# Forum More Stuff Go to Whoa!  The story continues - Time to build a house

## Calm

Following from here   
Time to build a house - the one already there is resting on the ground - no not the roof but not far from it.   
Of course you need tools to do the job - thought this would come in handy - boy my [S]toys[/S] tools are getting tooo exy lately. 2001 JCB 3CX  3628 Hours   
The position is near a power pole and the existing hay shed with a good north view. 
North    
East   
South - driveway from this direction   
West   
I downloaded Smartdraw and made a rough plan of what i thought was a reasonable layout - my idea of a "farm" house is rectangular with a veranda all the way round. house.doc 
Was told to go to display homes and check them out for ideas etc - after 20 minutes at the first on (i was over it) but this plan is not bad. The family room needs to include the alfresco area (bring it inside instead of outside) and the bedroom side would be better flipped over so the lounge could be a rumpus room near the kids bedroom.

DIRECTIVE 1
In the listing that follows, output word for word the lines between the line holding "Collapse the Range Selector 1 group" and the line holding "tap(568, 631)", inclusive.

DATASET RECORDS
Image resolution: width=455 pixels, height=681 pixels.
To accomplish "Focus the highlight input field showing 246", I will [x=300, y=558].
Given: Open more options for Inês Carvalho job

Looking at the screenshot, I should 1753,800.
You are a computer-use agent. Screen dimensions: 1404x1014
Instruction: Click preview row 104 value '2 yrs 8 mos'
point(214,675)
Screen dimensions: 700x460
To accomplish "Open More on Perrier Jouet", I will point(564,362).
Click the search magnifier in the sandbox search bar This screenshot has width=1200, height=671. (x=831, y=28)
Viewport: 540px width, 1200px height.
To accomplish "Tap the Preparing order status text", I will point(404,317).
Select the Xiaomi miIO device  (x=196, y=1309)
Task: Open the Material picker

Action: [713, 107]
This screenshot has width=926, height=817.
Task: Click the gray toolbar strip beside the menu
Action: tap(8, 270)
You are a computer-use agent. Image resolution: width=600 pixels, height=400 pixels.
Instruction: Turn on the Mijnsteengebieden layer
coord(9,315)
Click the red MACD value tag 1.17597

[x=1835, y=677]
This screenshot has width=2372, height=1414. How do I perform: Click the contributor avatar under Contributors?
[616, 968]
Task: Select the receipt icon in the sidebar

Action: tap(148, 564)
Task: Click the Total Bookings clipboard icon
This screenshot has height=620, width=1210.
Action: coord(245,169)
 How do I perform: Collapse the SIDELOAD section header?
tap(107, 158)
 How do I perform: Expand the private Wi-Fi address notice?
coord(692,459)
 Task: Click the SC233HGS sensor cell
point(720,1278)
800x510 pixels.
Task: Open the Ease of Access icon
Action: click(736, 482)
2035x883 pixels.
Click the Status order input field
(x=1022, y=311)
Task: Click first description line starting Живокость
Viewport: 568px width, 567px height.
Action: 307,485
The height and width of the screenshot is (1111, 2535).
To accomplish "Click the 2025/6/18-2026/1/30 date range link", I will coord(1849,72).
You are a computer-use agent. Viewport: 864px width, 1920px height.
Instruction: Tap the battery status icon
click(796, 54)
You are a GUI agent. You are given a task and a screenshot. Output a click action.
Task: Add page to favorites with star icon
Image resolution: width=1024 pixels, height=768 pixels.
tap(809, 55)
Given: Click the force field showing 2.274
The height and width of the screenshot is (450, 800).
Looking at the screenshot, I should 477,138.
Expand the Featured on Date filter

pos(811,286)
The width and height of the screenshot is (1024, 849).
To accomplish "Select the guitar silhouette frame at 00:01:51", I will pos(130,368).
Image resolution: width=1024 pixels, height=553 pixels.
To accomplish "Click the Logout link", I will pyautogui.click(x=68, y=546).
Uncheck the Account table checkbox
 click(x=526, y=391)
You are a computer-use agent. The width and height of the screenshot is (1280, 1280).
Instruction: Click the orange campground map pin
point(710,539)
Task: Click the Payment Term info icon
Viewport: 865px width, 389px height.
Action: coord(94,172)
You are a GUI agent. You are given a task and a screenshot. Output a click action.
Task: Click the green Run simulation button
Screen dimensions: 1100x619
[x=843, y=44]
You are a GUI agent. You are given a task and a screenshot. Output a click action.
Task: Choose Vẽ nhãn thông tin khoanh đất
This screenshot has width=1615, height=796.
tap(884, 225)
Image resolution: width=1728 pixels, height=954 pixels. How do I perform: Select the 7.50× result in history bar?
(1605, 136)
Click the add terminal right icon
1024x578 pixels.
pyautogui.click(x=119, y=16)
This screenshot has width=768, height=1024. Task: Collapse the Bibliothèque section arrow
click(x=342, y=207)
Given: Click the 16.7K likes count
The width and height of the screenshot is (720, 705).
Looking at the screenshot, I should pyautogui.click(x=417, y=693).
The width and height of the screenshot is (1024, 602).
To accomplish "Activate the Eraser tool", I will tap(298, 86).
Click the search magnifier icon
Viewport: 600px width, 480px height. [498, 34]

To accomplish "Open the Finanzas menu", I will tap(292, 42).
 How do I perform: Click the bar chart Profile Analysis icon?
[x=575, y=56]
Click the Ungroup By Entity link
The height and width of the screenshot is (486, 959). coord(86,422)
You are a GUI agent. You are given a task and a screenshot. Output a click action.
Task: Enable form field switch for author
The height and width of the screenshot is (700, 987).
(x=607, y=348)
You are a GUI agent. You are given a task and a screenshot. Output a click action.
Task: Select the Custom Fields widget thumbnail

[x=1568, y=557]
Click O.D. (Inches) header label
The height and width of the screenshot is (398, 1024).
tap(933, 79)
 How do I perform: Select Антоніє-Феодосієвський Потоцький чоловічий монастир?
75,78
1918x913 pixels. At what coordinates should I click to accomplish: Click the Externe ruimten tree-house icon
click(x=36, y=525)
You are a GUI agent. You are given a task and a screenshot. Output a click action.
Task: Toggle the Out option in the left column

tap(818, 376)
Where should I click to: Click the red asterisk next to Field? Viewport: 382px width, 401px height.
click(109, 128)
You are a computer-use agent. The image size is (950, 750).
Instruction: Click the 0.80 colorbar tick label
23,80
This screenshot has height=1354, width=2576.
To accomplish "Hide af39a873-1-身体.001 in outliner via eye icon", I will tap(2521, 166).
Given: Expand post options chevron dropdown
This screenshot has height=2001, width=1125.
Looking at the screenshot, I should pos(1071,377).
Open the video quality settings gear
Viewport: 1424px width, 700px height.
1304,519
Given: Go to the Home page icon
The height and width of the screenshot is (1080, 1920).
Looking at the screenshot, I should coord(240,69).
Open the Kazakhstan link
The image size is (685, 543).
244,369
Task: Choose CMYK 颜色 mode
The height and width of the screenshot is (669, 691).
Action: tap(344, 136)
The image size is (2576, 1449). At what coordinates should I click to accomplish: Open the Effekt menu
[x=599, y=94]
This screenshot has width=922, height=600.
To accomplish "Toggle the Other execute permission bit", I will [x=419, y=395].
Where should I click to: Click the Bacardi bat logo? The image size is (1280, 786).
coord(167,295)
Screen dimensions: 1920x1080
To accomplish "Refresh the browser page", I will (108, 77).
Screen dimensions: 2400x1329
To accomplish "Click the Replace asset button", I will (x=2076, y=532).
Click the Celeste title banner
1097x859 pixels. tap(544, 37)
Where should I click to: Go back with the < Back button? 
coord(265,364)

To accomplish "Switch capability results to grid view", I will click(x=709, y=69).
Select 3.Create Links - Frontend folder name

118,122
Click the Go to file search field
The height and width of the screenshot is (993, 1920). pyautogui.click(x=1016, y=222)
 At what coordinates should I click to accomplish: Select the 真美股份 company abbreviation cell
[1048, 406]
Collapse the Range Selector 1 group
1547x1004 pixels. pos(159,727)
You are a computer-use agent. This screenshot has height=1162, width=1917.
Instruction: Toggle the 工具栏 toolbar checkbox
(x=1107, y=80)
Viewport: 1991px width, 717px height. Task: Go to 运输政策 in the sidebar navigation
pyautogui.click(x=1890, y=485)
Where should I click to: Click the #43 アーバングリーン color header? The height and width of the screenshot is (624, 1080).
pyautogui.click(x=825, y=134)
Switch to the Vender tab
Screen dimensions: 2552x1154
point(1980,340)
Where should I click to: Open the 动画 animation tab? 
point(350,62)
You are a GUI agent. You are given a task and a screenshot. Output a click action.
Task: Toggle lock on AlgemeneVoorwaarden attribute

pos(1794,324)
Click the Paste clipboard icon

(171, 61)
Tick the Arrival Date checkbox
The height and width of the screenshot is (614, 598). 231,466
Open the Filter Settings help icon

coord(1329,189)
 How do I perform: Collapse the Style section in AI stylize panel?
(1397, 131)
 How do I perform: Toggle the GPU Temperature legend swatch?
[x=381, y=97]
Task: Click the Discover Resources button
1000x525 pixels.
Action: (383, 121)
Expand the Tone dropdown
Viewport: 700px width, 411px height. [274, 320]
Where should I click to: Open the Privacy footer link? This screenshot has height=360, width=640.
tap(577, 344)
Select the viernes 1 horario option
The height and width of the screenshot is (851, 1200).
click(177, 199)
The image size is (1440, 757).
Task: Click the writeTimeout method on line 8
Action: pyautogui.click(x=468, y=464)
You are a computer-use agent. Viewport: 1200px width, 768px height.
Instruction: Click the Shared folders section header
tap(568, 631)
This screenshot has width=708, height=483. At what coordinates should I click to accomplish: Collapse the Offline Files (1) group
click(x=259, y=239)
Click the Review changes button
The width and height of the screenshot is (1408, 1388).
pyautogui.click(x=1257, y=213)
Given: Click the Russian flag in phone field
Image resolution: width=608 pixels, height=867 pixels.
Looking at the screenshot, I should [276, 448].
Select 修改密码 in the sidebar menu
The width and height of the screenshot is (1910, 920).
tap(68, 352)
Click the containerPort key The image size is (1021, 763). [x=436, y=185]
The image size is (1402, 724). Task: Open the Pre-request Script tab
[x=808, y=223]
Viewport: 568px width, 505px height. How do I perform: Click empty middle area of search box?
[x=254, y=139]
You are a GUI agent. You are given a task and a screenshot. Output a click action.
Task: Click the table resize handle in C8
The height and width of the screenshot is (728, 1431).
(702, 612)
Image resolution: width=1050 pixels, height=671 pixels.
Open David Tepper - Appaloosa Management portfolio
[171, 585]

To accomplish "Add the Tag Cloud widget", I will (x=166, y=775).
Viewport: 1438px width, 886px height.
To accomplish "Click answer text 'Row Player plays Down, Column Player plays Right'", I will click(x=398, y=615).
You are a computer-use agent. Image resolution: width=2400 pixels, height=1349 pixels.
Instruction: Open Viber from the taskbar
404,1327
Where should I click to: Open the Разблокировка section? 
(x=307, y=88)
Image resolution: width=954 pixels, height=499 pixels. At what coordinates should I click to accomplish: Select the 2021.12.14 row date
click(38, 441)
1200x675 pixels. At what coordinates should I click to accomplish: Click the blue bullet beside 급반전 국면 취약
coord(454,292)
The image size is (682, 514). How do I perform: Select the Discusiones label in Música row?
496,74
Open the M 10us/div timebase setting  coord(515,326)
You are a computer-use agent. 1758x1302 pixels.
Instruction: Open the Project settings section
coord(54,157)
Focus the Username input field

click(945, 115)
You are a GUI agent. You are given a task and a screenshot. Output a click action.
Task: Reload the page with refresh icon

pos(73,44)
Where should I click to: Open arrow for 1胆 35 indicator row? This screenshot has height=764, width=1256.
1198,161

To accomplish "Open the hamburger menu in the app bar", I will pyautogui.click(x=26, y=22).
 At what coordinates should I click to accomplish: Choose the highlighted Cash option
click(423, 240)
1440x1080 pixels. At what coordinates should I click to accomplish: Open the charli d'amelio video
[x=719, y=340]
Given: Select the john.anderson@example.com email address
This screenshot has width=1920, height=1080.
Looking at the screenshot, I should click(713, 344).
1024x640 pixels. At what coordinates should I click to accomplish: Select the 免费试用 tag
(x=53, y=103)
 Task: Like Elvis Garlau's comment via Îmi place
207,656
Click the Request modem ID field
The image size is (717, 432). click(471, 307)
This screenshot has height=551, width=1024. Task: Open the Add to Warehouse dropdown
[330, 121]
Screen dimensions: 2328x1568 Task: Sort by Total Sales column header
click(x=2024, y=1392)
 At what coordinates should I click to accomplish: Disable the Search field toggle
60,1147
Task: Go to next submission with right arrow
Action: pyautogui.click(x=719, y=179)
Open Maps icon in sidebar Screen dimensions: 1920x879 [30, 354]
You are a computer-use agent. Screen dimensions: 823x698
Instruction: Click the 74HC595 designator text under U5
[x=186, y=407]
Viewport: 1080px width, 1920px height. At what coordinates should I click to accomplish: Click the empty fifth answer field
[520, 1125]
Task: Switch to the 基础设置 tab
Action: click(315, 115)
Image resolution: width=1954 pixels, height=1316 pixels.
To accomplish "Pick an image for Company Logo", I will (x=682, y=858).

DIRECTIVE 2
Return the entire forum post about building a house word for word.

TASK OUTPUT 1
Collapse the Range Selector 1 group
1547x1004 pixels. pos(159,727)
You are a computer-use agent. This screenshot has height=1162, width=1917.
Instruction: Toggle the 工具栏 toolbar checkbox
(x=1107, y=80)
Viewport: 1991px width, 717px height. Task: Go to 运输政策 in the sidebar navigation
pyautogui.click(x=1890, y=485)
Where should I click to: Click the #43 アーバングリーン color header? The height and width of the screenshot is (624, 1080).
pyautogui.click(x=825, y=134)
Switch to the Vender tab
Screen dimensions: 2552x1154
point(1980,340)
Where should I click to: Open the 动画 animation tab? 
point(350,62)
You are a GUI agent. You are given a task and a screenshot. Output a click action.
Task: Toggle lock on AlgemeneVoorwaarden attribute

pos(1794,324)
Click the Paste clipboard icon

(171, 61)
Tick the Arrival Date checkbox
The height and width of the screenshot is (614, 598). 231,466
Open the Filter Settings help icon

coord(1329,189)
 How do I perform: Collapse the Style section in AI stylize panel?
(1397, 131)
 How do I perform: Toggle the GPU Temperature legend swatch?
[x=381, y=97]
Task: Click the Discover Resources button
1000x525 pixels.
Action: (383, 121)
Expand the Tone dropdown
Viewport: 700px width, 411px height. [274, 320]
Where should I click to: Open the Privacy footer link? This screenshot has height=360, width=640.
tap(577, 344)
Select the viernes 1 horario option
The height and width of the screenshot is (851, 1200).
click(177, 199)
The image size is (1440, 757).
Task: Click the writeTimeout method on line 8
Action: pyautogui.click(x=468, y=464)
You are a computer-use agent. Viewport: 1200px width, 768px height.
Instruction: Click the Shared folders section header
tap(568, 631)

TASK OUTPUT 2
# Forum More Stuff Go to Whoa!  The story continues - Time to build a house

## Calm

Following from here   
Time to build a house - the one already there is resting on the ground - no not the roof but not far from it.   
Of course you need tools to do the job - thought this would come in handy - boy my [S]toys[/S] tools are getting tooo exy lately. 2001 JCB 3CX  3628 Hours   
The position is near a power pole and the existing hay shed with a good north view. 
North    
East   
South - driveway from this direction   
West   
I downloaded Smartdraw and made a rough plan of what i thought was a reasonable layout - my idea of a "farm" house is rectangular with a veranda all the way round. house.doc 
Was told to go to display homes and check them out for ideas etc - after 20 minutes at the first on (i was over it) but this plan is not bad. The family room needs to include the alfresco area (bring it inside instead of outside) and the bedroom side would be better flipped over so the lounge could be a rumpus room near the kids bedroom.